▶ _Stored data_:

+ + + +

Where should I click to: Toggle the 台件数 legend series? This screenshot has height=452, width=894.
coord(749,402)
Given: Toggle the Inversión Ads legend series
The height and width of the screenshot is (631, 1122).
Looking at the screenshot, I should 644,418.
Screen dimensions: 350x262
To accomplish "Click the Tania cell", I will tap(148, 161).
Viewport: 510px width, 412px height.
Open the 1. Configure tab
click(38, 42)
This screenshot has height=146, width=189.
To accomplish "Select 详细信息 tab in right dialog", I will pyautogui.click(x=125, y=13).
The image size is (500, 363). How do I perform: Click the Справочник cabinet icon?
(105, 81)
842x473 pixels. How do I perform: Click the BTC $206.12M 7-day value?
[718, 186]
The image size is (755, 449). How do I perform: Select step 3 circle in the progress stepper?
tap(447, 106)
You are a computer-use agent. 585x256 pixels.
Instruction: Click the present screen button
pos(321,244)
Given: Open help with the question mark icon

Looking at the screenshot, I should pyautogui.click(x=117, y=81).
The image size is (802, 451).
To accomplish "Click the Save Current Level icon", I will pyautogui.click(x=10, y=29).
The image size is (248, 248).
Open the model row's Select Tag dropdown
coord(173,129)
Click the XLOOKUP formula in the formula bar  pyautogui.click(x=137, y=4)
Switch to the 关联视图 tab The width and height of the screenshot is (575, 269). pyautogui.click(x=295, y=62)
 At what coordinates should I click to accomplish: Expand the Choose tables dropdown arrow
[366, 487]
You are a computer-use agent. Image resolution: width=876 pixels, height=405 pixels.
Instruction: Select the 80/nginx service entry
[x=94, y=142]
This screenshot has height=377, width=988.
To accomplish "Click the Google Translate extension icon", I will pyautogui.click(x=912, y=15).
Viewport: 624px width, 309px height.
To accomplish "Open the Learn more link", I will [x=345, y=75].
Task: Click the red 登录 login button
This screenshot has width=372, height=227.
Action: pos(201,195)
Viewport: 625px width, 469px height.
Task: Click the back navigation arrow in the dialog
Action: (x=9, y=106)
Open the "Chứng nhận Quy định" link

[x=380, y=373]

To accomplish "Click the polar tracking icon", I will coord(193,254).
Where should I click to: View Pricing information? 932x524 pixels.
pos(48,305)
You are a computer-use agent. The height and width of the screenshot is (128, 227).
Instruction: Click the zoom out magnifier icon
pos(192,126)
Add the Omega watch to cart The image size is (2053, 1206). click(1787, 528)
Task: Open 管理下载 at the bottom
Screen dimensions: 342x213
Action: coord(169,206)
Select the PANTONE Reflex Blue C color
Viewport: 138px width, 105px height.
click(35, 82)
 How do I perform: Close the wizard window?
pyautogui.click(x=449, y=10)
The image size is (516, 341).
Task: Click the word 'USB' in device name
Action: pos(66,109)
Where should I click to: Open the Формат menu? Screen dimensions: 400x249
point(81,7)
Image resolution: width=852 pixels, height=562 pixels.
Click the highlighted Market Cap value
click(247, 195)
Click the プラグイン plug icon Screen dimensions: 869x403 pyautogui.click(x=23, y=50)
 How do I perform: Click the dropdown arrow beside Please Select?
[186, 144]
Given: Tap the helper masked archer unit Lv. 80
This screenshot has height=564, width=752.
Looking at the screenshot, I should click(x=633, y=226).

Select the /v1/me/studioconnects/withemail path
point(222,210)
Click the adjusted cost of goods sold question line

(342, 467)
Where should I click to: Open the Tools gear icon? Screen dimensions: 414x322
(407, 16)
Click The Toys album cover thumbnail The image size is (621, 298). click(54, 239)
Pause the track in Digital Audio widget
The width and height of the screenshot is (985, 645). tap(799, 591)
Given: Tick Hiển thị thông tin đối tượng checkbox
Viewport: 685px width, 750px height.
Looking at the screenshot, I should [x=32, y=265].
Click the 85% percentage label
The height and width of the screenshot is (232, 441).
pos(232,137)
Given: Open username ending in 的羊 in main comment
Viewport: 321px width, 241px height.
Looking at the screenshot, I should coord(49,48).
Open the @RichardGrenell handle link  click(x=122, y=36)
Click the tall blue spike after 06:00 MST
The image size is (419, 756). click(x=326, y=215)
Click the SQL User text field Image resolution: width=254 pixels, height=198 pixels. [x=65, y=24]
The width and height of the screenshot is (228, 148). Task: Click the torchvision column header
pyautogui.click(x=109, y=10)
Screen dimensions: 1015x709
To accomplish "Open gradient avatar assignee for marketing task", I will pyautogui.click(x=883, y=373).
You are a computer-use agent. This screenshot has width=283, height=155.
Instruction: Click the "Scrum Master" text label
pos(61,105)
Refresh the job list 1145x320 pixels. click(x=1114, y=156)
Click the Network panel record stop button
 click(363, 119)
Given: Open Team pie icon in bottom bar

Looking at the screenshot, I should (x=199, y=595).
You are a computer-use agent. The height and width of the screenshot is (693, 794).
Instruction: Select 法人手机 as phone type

+ + + +

▶ _EXERCISE_:
Gather all lines of the records that include the word "resolution".

▶ _RESPONSE TO THE TASK_:
You are a computer-use agent. Image resolution: width=876 pixels, height=405 pixels.
Image resolution: width=852 pixels, height=562 pixels.
Click the SQL User text field Image resolution: width=254 pixels, height=198 pixels. [x=65, y=24]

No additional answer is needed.